癌幹細胞具有較強的抗化療藥物以及轉移能力，因此不易治療根除，被認為是導致癌症復發及轉移的原因。Egr-1 為轉錄因子可以調控細胞的增生及凋亡，也會促使幹細胞的分化。而在癌症的研究中發現 Egr-1 同時作為促癌基因和抑癌基因，但是目前還不清楚 Egr-1 對於癌幹細胞的影響。本篇研究在大腸癌細胞株 DLD1 中過量表現及削弱 Egr-1，並藉由球體及群落形成檢測、群落抗藥性試驗、邊緣族群分析、大腸癌幹細胞標記表現量檢測以及轉移能力分析，發現 Egr-1 會透過抑制癌幹細胞的自我更新，降低其族群數量，以及促使分化。此外，我發現給予大腸癌細胞株 DLD1，常山植物的萃取物處理後，會促進 Egr-1 蛋白質的表現，並且也會降低癌幹細胞的族群數量及特性，代表著常山萃取物可能是透過促進 Egr-1 來達成抑制癌幹細胞的功效。未來可以利用這些藥物，使病患腫瘤組織中，癌幹細胞群減少甚至消失，進而降低癌症的復發以及轉移，增加治療的成功率。
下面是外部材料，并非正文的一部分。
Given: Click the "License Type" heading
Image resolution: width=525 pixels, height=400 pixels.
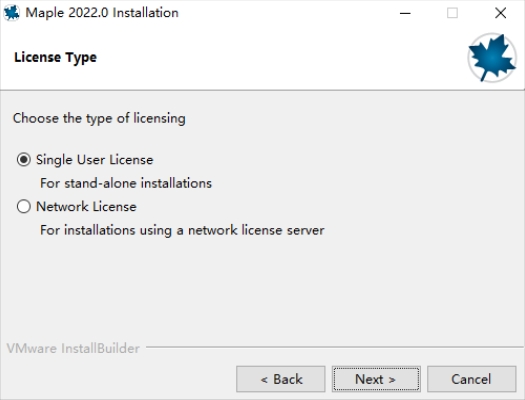Looking at the screenshot, I should 55,57.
Cancer stem cells (CSCs) are the small population cells in tumor and have the ability of self-renewal to maintain themselves and differentiation into various non-stem cancer cells. CSCs are responsible for tumor progression, drug resistance, metastasis and cancer recurrence. Early growth response-1 (Egr-1), a zinc finger transcription factor, is involved in regulation of cell proliferation, apoptosis and stem cell differentiation. In cancer, Egr-1 has a dual role as both an oncogene and a tumor suppressor. Therefore, Egr-1 may play an important role in CSCs. In this study, I demonstrated that Egr-1 could inhibited self-renewal ability of CSCs to form spheres and colonies. The ratio of side population and colorectal CSCs markers were reduced. In addition, Egr-1 could also suppress drug resistance and migration of CSCs. These data demonstrated that Egr-1 could reduce the number of CSCs in cancer through inhibition of self-renewal and inducing CSCs differentiation. Furthermore, after treatment of Dichroa febrifuga extract, Egr-1 protein expression was upregulated in colorectal cancer cells, and the abilities of CSCs, such as self-renewal and drug resistance, were inhibited. These evidences revealed that Dichroa febrifuga extract had an antitumor effect may associate with the induction of Egr-1. Therefore, Dichroa febrifuga extract might be useful for decreasing or even eliminating CSCs in tumor mass. This method might be a CSCs target therapy to prevent tumor recurrence and metastasis.